Someone more familiar with SLP should have a look at the diffs, but we need to address the compile-time question.
The artificial limit is only there to guard against excessive compile-time cost, so do you have data to show that difference? Or does this patch solve the (potential) problem in another way?
More discussion here:
https://bugs.llvm.org/show_bug.cgi?id=17170

ABataev updated this revision to Diff 137030.Mar 5 2018, 9:49 AM

Reduced complexity of the stores vectorization.

lebedev.ri added inline comments.
lib/Transforms/Vectorize/SLPVectorizer.cpp
5336–5337

The std::max() is not a typo? Might warrant a comment.

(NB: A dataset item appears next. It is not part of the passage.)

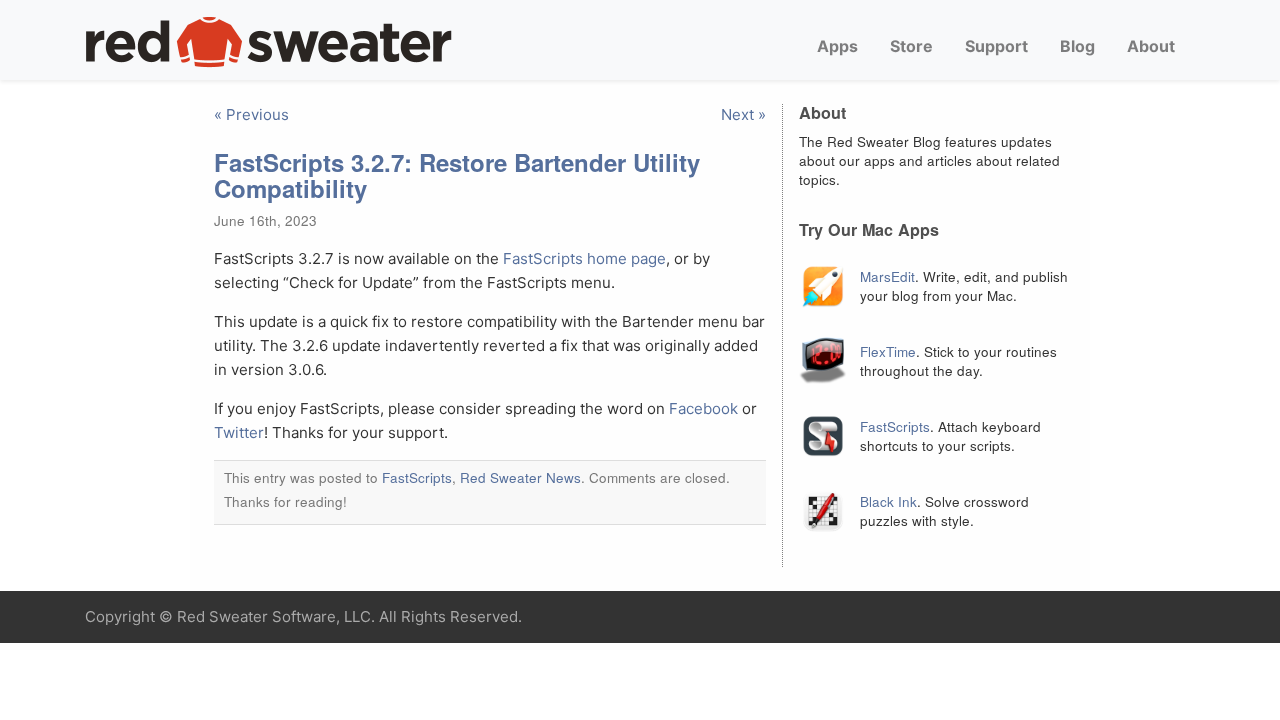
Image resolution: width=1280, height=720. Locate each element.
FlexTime (888, 351)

ABataev updated this revision to Diff 137042.Mar 5 2018, 10:44 AM

Fixed typo max->min

Someone more familiar with SLP should have a look at the diffs, but we need to address the compile-time question.
The artificial limit is only there to guard against excessive compile-time cost, so do you have data to show that difference? Or does this patch solve the (potential) problem in another way?
More discussion here:
https://bugs.llvm.org/show_bug.cgi?id=17170

Just some theoretical thoughts. The complexity of the original implementation is O(n), while the complexity of the updated patch is O(n * log n);

lib/Transforms/Vectorize/SLPVectorizer.cpp
5336–5337

Yes, it is a typo, must be min, thanks!

lebedev.ri added inline comments.Mar 5 2018, 11:00 AM
lib/Transforms/Vectorize/SLPVectorizer.cpp
5336–5337

Then you probably want to add a test :)

ABataev updated this revision to Diff 137064.Mar 5 2018, 12:31 PM

Updated test checks for maximum depth length lookup.

ABataev updated this revision to Diff 218762.Sep 4 2019, 11:57 AM
ABataev marked an inline comment as done.

Rebase

Herald added a project: Restricted Project. · View Herald TranscriptSep 4 2019, 11:57 AM

please can you rebase now that D29641 has landed

RKSimon added inline comments.Wed, Sep 25, 10:48 AM
test/Transforms/SLPVectorizer/X86/arith-add-ssat.ll
99

This change is surprising, given how slow v2i64 ADD/SUB are on SLM

ABataev marked an inline comment as done.Wed, Sep 25, 11:08 AM
ABataev added inline comments.
test/Transforms/SLPVectorizer/X86/arith-add-ssat.ll
99

I believe it is the problem of the cost model. Most probably, it will be changed with D42981.

Please can you rebase to see if my SLM cost changes fixes the saturated arithmetic changes?

test/Transforms/SLPVectorizer/X86/cast.ll
22 ↗(On Diff #221573)

Please check this - it looks superfluous (and is under an unused prefix)

ABataev updated this revision to Diff 221937.Thu, Sep 26, 6:50 AM

Rebase + fix for the test.

RKSimon added inline comments.Thu, Sep 26, 10:17 AM
test/Transforms/SLPVectorizer/X86/pr35497.ll
2

Why the duplicated -slp-vectorizer?

ABataev marked an inline comment as done.Thu, Sep 26, 10:35 AM
ABataev added inline comments.
test/Transforms/SLPVectorizer/X86/pr35497.ll
2

Need to run the pass twice to get the code in pr35497 fully vectorized.

ABataev updated this revision to Diff 224053.Wed, Oct 9, 7:27 AM

Rebase + added analysis of target register width.